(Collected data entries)
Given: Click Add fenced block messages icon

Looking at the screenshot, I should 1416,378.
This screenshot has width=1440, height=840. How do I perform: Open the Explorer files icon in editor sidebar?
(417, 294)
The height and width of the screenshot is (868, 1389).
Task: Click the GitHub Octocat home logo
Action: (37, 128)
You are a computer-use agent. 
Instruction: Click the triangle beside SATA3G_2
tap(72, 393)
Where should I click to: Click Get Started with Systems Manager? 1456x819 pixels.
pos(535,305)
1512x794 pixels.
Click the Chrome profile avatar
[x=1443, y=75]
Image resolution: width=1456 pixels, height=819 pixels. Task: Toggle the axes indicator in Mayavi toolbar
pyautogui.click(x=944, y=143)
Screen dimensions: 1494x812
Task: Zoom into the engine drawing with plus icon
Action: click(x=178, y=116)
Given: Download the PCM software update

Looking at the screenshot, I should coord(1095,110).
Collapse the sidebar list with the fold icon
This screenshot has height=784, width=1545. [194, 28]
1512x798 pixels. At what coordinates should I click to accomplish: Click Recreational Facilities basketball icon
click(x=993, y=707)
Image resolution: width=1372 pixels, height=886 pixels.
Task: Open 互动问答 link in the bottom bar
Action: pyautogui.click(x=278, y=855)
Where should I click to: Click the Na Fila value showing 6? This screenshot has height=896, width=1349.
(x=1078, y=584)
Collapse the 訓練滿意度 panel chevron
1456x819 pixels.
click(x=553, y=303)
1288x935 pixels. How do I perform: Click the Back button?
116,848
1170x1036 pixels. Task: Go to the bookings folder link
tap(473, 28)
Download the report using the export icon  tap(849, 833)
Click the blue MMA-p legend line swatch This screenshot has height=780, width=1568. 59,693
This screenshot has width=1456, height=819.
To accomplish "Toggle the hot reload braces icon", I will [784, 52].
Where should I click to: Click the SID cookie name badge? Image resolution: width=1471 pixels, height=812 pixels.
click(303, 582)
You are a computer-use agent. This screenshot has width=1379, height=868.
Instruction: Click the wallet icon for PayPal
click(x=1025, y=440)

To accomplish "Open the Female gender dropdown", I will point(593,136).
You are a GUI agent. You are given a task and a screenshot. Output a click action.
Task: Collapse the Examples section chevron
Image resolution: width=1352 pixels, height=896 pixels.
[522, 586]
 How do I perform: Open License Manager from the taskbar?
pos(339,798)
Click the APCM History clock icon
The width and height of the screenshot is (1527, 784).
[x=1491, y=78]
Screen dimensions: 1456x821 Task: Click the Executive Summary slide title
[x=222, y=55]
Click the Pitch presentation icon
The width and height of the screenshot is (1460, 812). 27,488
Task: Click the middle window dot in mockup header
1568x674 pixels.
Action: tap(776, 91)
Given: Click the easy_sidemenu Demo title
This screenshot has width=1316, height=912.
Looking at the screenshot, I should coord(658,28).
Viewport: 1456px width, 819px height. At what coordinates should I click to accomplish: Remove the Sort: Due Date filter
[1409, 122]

- _ACTION ITEM_
Exact retyping of every entry is required.

- _WRITTEN ANSWER_
Given: Click Add fenced block messages icon

Looking at the screenshot, I should 1416,378.
This screenshot has width=1440, height=840. How do I perform: Open the Explorer files icon in editor sidebar?
(417, 294)
The height and width of the screenshot is (868, 1389).
Task: Click the GitHub Octocat home logo
Action: (37, 128)
You are a computer-use agent. 
Instruction: Click the triangle beside SATA3G_2
tap(72, 393)
Where should I click to: Click Get Started with Systems Manager? 1456x819 pixels.
pos(535,305)
1512x794 pixels.
Click the Chrome profile avatar
[x=1443, y=75]
Image resolution: width=1456 pixels, height=819 pixels. Task: Toggle the axes indicator in Mayavi toolbar
pyautogui.click(x=944, y=143)
Screen dimensions: 1494x812
Task: Zoom into the engine drawing with plus icon
Action: click(x=178, y=116)
Given: Download the PCM software update

Looking at the screenshot, I should coord(1095,110).
Collapse the sidebar list with the fold icon
This screenshot has height=784, width=1545. [194, 28]
1512x798 pixels. At what coordinates should I click to accomplish: Click Recreational Facilities basketball icon
click(x=993, y=707)
Image resolution: width=1372 pixels, height=886 pixels.
Task: Open 互动问答 link in the bottom bar
Action: pyautogui.click(x=278, y=855)
Where should I click to: Click the Na Fila value showing 6? This screenshot has height=896, width=1349.
(x=1078, y=584)
Collapse the 訓練滿意度 panel chevron
1456x819 pixels.
click(x=553, y=303)
1288x935 pixels. How do I perform: Click the Back button?
116,848
1170x1036 pixels. Task: Go to the bookings folder link
tap(473, 28)
Download the report using the export icon  tap(849, 833)
Click the blue MMA-p legend line swatch This screenshot has height=780, width=1568. 59,693
This screenshot has width=1456, height=819.
To accomplish "Toggle the hot reload braces icon", I will [784, 52].
Where should I click to: Click the SID cookie name badge? Image resolution: width=1471 pixels, height=812 pixels.
click(303, 582)
You are a computer-use agent. This screenshot has width=1379, height=868.
Instruction: Click the wallet icon for PayPal
click(x=1025, y=440)

To accomplish "Open the Female gender dropdown", I will point(593,136).
You are a GUI agent. You are given a task and a screenshot. Output a click action.
Task: Collapse the Examples section chevron
Image resolution: width=1352 pixels, height=896 pixels.
[522, 586]
 How do I perform: Open License Manager from the taskbar?
pos(339,798)
Click the APCM History clock icon
The width and height of the screenshot is (1527, 784).
[x=1491, y=78]
Screen dimensions: 1456x821 Task: Click the Executive Summary slide title
[x=222, y=55]
Click the Pitch presentation icon
The width and height of the screenshot is (1460, 812). 27,488
Task: Click the middle window dot in mockup header
1568x674 pixels.
Action: tap(776, 91)
Given: Click the easy_sidemenu Demo title
This screenshot has width=1316, height=912.
Looking at the screenshot, I should coord(658,28).
Viewport: 1456px width, 819px height. At what coordinates should I click to accomplish: Remove the Sort: Due Date filter
[1409, 122]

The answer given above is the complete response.